-- RECORD SET follows --
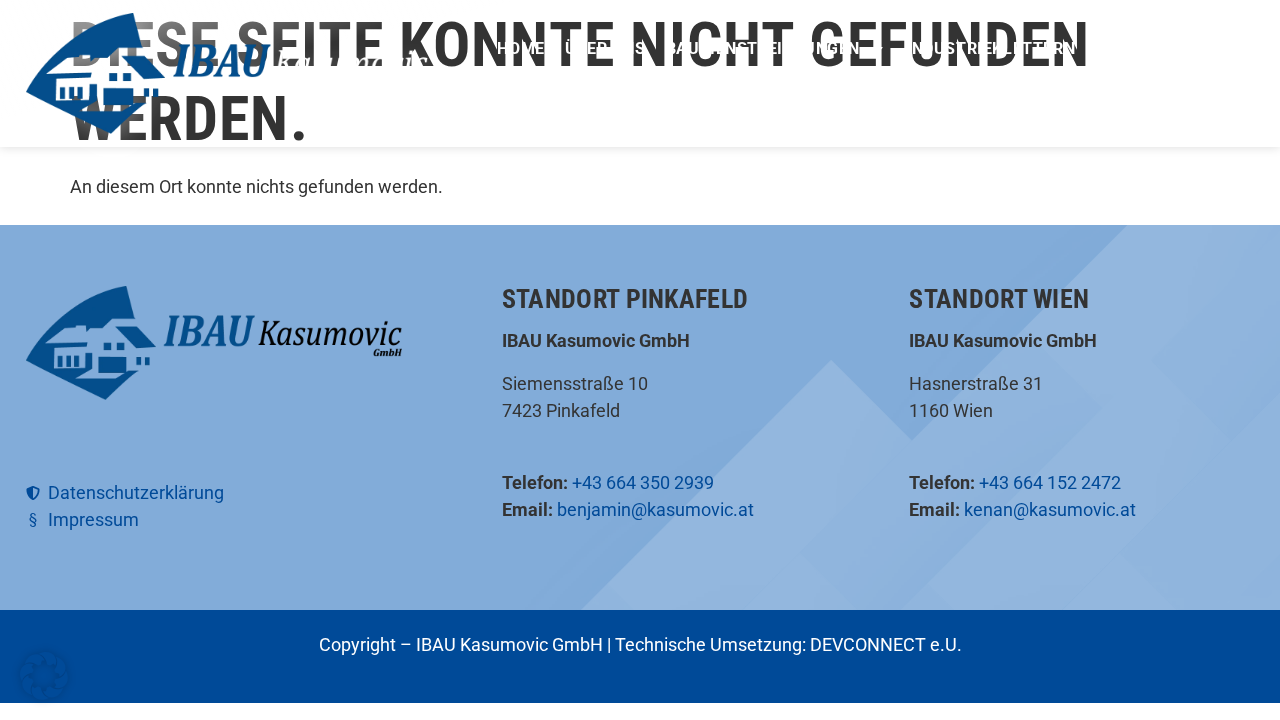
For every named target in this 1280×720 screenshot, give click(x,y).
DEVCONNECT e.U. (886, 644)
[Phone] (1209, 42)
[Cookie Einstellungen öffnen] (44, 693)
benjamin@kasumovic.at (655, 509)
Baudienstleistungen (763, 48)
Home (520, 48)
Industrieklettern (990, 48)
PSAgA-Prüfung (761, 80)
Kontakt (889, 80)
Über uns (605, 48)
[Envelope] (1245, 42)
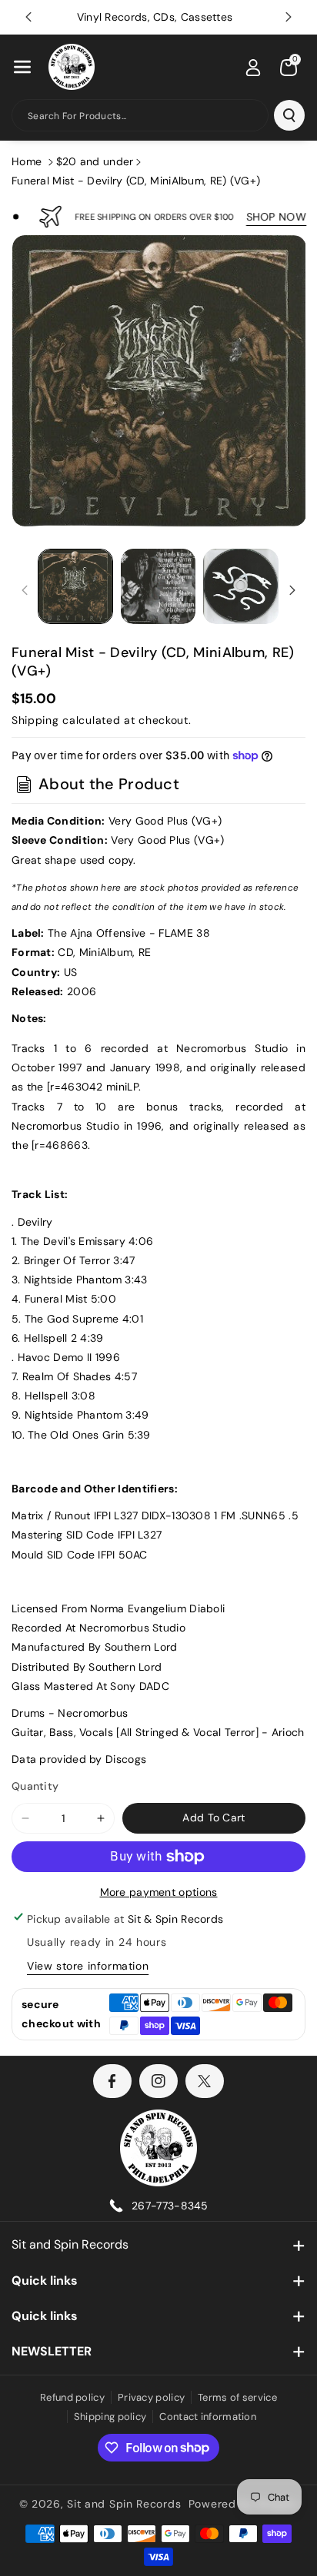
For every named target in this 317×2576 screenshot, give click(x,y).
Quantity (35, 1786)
-- RECORD SET concluded --
WHAT YOU SHOULD DO: Write out again exactly the lines from the start of the data above through the line containing "[Envelope] (1245, 42)", inclusive, excluding any pictures.

SOLUTION BELOW:
For every named target in this 1280×720 screenshot, give click(x,y).
DEVCONNECT e.U. (886, 644)
[Phone] (1209, 42)
[Cookie Einstellungen öffnen] (44, 693)
benjamin@kasumovic.at (655, 509)
Baudienstleistungen (763, 48)
Home (520, 48)
Industrieklettern (990, 48)
PSAgA-Prüfung (761, 80)
Kontakt (889, 80)
Über uns (605, 48)
[Envelope] (1245, 42)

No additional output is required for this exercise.